Pay phones truly are a marvel of industrial design. Frankly, those old phone handsets are one of the most gorgeous pieces of audio equipment, because of the way they cradled your head: One speaker perfectly positioned in front of your mouth, one earpiece right next to your ear. The handset felt like it was listening to you.
When people first started using mobile phones that were shaped like tiny blocks — the early Nokia phones, then the glass-slab-ification of the smartphone era — folks in public often shouted into the phones.

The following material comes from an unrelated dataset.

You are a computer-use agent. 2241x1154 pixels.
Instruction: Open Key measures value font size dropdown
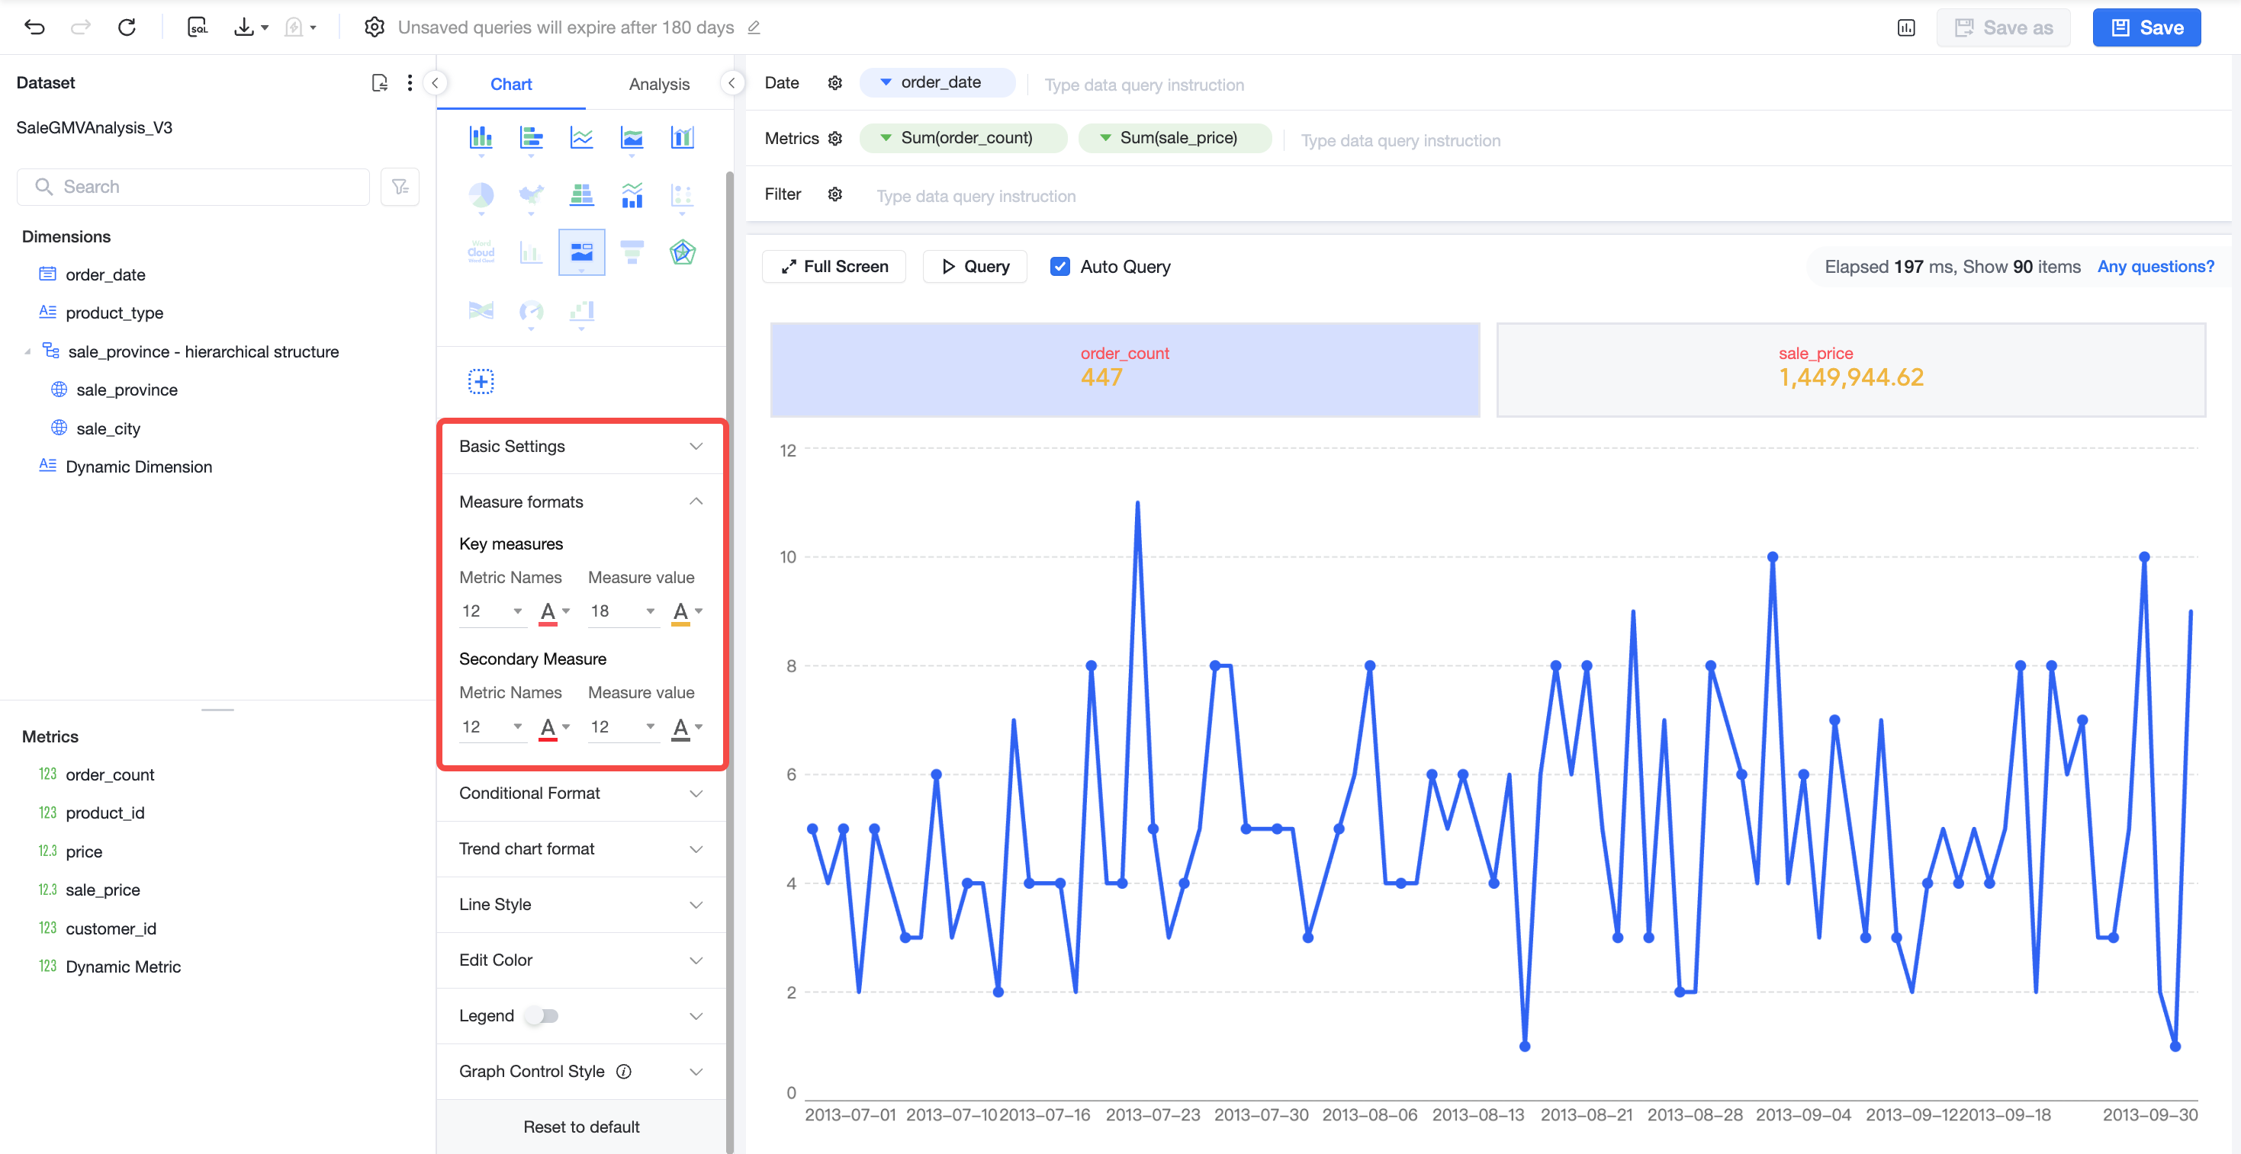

It was incredibly annoying, but I think part of it was the design of the phones. They didn’t feel like they were listening to you. So it was like, well, I’m holding a stapler to my head — of course I’ve got to shout, if I’m going to be heard!
But payphones? Amazing design. Single-use devices FTW.
12) 🌐 Trust circle for proving your site was written by humans
Basically, it works like this: You put a little human.json file on your web site to verify that it was written by humans, not bots. You can also list other sites that you trust to be written by humans … you’re vouching for them. Other web site authors can similarly vouch for you.
For folks reading web sites, Dealmeida wrote a browser plugin that checks the human.json file site you’re on, and tells you if it claims to have been written by a human. You can decide to trust the site and click “trust”, and thereby build up a list of sites you believe are human-authored.
Now obviously, a website owner could lie, right? They could create their site with AI slop and then put a human.json file on and claim it was written by humans.
But Dealmeida’s theory is that the vouching will help disambiguate the AI sites from human sites. The plugin shows you if the site you’re on is vouched for by sites you trust. So there are positive incentives all around: Real human bloggers will want to vouch for other real human bloggers. They won’t vouch for AI-authored sites.
… if someone trusts you, they can expand the scope of that trust to the people that you're vouching for. People shouldn't blindly trust a human.json file, since anyone can publish one. But by trusting a few seed websites that they know are maintained by real humans, they can discover other real humans by following their vouches.
Sure, AI-authored sites could create their own networks and vouch for each other. But they’ll be in their own little septic pond. No real, human bloggers will vouch for them. It’s a bit like how Mastodon works; if someone sets up a server for horrible trolls, other Mastodon servers will “de-federate” from them, and they’ll be left in their own isolation.
This is obviously an early-stage idea. But this general concept, of devising social proofs? Disambiguating human creation from synthetic material? I would expect we’ll see more and more of such proposals. I’m super interested to see what people come up with!